On May 13, 2013, at 2:47 PM, Boris Zbarsky wrote:

> On 5/13/13 4:50 PM, Erik Arvidsson wrote:
>> The way that WebIDL require Object.prototype.toString to return "[object
>> TypePrototype]" for the interface prototype object and "[object Type]"
>> for the instances seems to imply that every instance needs to have an
>> own @@toStringTag.
> 
> Just to check my understanding, is this because there is no concept of an accessor for a symbol object get, so that Get(O, @@toStringTag) cannot perform introspection of O?  At first glance it seems like nothing prevents there being an accessor invoked as a result of Get(), though I'm a little confused about the code that does this Get(): it seems to expect back something with a .[[value]] but as far as I can tell Get() returns a value, not a descriptor...

That's just dealing with ES internal Completion records which is how exceptions and other control flow changes are modeled within the ES pseudo code.  .[[Value]] is the actual value returned from a successful [[Get]] property access.  

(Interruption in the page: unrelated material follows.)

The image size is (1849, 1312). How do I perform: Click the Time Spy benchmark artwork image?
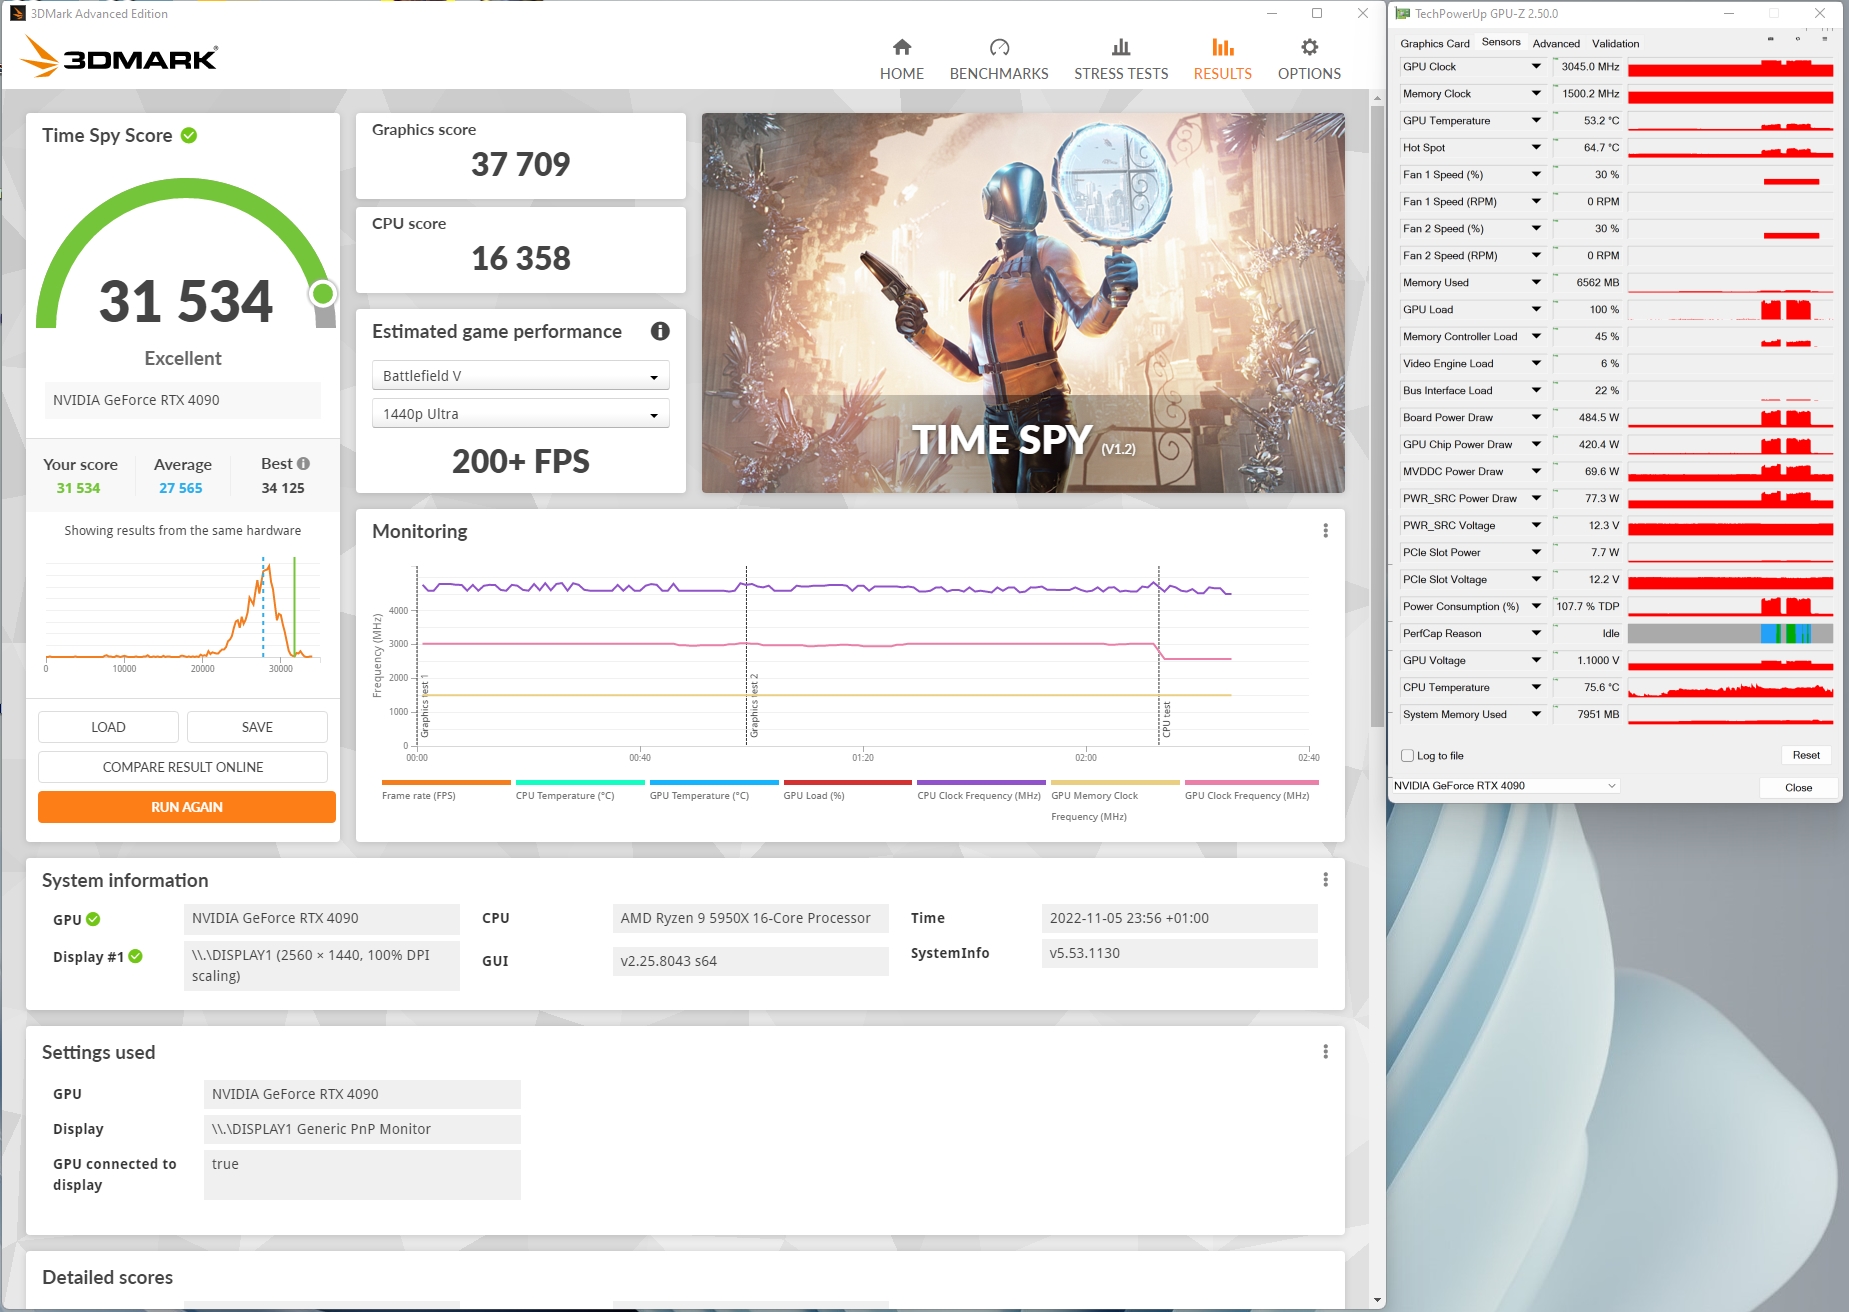click(x=1022, y=302)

The [[Get]] access could be triggering an accessor function that threw or the object that is accessed might be a Proxy with [[Get]] handler that throws.  Legacy Object.prototype.toString never would throw so I figured that was a good property to preserve because Object.prototype.toString is sort of a last resort debugging output alternative.  I've written the spec. such that it eats such [[Get]] related exceptions  produces [object ???] as its output.  This last point is probably still open for discussion if enough people think that O.p.toString should be allowed to fail with an exception.